:: Work instruction ::
The reply should contain every line of the data, repeated exactly, and no pictures.

Records drawn from a dataset
--- START ---

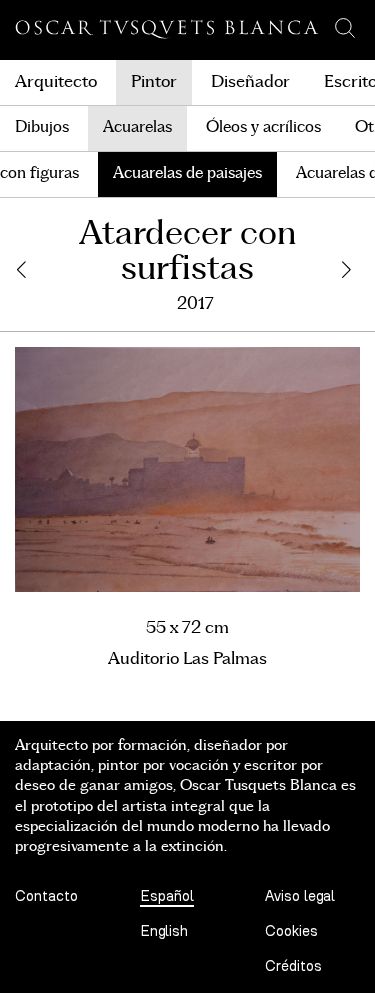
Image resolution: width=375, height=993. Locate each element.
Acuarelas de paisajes (187, 173)
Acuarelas (137, 127)
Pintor (154, 82)
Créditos (293, 966)
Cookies (291, 931)
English (164, 931)
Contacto (46, 896)
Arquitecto (56, 82)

--- END ---

:: Expected output ::
Image resolution: width=375, height=993. Locate each element.
Acuarelas de paisajes (187, 173)
Acuarelas (137, 127)
Pintor (154, 82)
Créditos (293, 966)
Cookies (291, 931)
English (164, 931)
Contacto (46, 896)
Arquitecto (56, 82)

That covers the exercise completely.